Fabrication of arrays of PZT capacitor structures
The PZT was formed by sol–gel techniques on an oxidized silicon wafer coated with Pt/Ti (300 nm/20 nm). The PZT (INOSTEK; thickness 400 nm) was formed by a sol–gel process on an oxidized silicon wafer coated with Pt/Ti (300 nm/20 nm), following the procedures of Li et al.47 A 0.4-M precursor solution consisted of zirconium n-propoxide, titanium isopropoxide and lead acetate trihydrate with acetic acid and propyl alcohol as the solvents. The prepared solution was spin-cast onto the Pt/Ti/SiO2/Si (100) substrate at 3,000 r.p.m. for 40 s. Pyrolysis and pre-crystallization occurred at 400 °C for 20 min. After deposition of five consecutive layers in this fashion, the sample was annealed at 680 °C for 10 min. The total thickness of the PZT was ~400 nm. The array of PZT elements consisted of square regions 557 × 625 μm2 with a spacing of 170 μm formed by wet chemical etching in HNO3:BHF:H2O (nitric acid: buffered HF:DI water=4.51:4.55:90.95 through a hard-baked mask of PR (AZ4620, Clariant) as shown in Supplementary Figs 1b and 20. The spacing facilitates access of concentrated HF for undercut etching of the PZT elements. The array structure provides a large sensing area. The hard baking process involved 80 °C for 5 min, 110 °C for 30 min and 80 °C for 5 min. The bottom Pt/Ti electrode was patterned by etching in HCl:HNO3:H2O(DI water)=3:1:4 at 95 °C also through a hard-baked mask of AZ4620. A layer of PI was spin cast on the sample at a thickness (3.6 μm) to position the PZT at the NMP. The PI was removed by O2 plasma (Asher (LFE)) everywhere except for regions with sizes of 650 × 550 μm2 centred on the PZT. These structures were protected by a PR mask during partial removal of the underlying SiO2 with diluted HF (H2O:HF (49%)=1:3). The hard-baked PR was then removed in acetone (3 h). The fabrication yield was ~80%, limited mainly by cracking that sometimes occurred during the retrieval stage of transfer printing the PZT.

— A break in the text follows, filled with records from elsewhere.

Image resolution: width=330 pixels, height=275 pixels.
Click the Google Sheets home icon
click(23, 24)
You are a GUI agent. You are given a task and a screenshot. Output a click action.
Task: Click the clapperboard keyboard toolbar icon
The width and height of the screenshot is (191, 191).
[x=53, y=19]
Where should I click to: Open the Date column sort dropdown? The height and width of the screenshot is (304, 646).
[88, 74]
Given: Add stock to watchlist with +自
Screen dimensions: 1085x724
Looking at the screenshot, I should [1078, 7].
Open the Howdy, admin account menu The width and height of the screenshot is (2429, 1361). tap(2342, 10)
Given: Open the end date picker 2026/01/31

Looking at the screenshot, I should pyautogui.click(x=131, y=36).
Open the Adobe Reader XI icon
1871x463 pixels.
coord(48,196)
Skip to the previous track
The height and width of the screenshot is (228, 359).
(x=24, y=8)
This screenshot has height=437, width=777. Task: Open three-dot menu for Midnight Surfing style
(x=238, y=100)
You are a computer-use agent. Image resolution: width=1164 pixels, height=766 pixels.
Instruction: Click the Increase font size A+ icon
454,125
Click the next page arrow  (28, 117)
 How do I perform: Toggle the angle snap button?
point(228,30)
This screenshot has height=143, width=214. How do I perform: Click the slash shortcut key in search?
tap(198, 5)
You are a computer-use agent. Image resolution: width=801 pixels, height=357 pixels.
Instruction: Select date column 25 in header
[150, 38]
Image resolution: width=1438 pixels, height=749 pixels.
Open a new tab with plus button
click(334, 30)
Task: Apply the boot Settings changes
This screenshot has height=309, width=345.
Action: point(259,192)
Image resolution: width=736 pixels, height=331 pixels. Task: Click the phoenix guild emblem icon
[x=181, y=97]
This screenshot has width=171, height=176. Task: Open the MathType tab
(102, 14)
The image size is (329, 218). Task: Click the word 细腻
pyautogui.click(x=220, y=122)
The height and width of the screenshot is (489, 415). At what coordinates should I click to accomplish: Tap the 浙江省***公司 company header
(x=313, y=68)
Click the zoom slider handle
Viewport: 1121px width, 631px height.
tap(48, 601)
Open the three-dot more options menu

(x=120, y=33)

Transfer printing PZT structures on a stretchable substrate
As illustrated in Supplementary Fig. 1b, a PDMS stamp retrieved the partially undercut PZT/PI/Pt structures and delivered them to a layer of silver epoxy (Ted Pella Fast Drying Silver Paint (160040-30)) coated on an extended gate electrode of a SiNM n-MOSFET. The PZT elements bond at their base regions to a uniform conductive coating Ted Pella Fast Drying Silver Paint (160040-30) applied to an extended gate electrode of a SiNM n-MOSFET. This arrangement electrically connects the bottom Pt electrodes of the PZT elements. A 3.6-μm-thick layer of PI applied to the entire array locates the NMP at the mid-plane of the PZT (Fig. 1a,b). The choice of thickness involved balanced considerations in bendability, where thinner is better, and in voltage output, where thicker is better. A thickness of 400 nm represents a good choice.
Investigation of properties of PZT and the device responses
PZT capacitor structures with Ti/Pt (20 nm/300 nm) bottom electrodes and Cr/Pt (10 nm/200 nm) top electrodes were poled at 100 kV cm−1 for 2 h at 150 °C. Afterward, the top electrode was removed by etching the chromium and platinum. X-ray diffraction (Philips X'pert) was used to confirm the crystal structure of PZT, corresponding to two main peaks, belonging to (100) and (111) as seen in Supplementary Fig. 21a. A scanning electron microscope (Hitachi S4800) was used to examine cross-sections of the device stacks on a silicon wafer with the SiO2 sacrificial layer and the underlying silicon substrate, as in Supplementary Fig. 21b. The hysteresis loop of the PZT in Supplementary Fig. 21c was obtained by using a ferroelectric tester (Radiant Technologies, Inc.). A semiconductor parameter analyser (4155C, Agilent) was used to characterize the SiNM n-MOSFETs and to perform open-loop voltage measurements for the response of the pressure sensor. The signal-to-noise ratios for typical measurements are ~50 (Supplementary Fig. 22). PDMS posts served as calibrated weights in the milligram range, for applying well-defined levels of pressures to the PZT elements. A computed map of contact pressure between a representative post (1 mm thick) and an array of PZT elements on silicone appears in Supplementary Fig. 23. Each PDMS post was placed on the PZT region with a vacuum tweezers with bent metal probe, 1-inch long, 3/32-inch cup diameter (Ted Pella, Inc., Vacuum Pickup System, 115 V) from a fixed distance. The voltage response to changes in temperature was investigated using the continuous heating method, with a heating rate of 1 °C min−1. A small stage (All Electronics Corp.; 40 × 44 mm2) was used to measure effects of temperature on the PZT active region of a device. Human subject demonstrations were performed under approval by the Institutional Review Board of the University of Illinois (IRB no. 13561). The informed consent was obtained from all subjects in human trials.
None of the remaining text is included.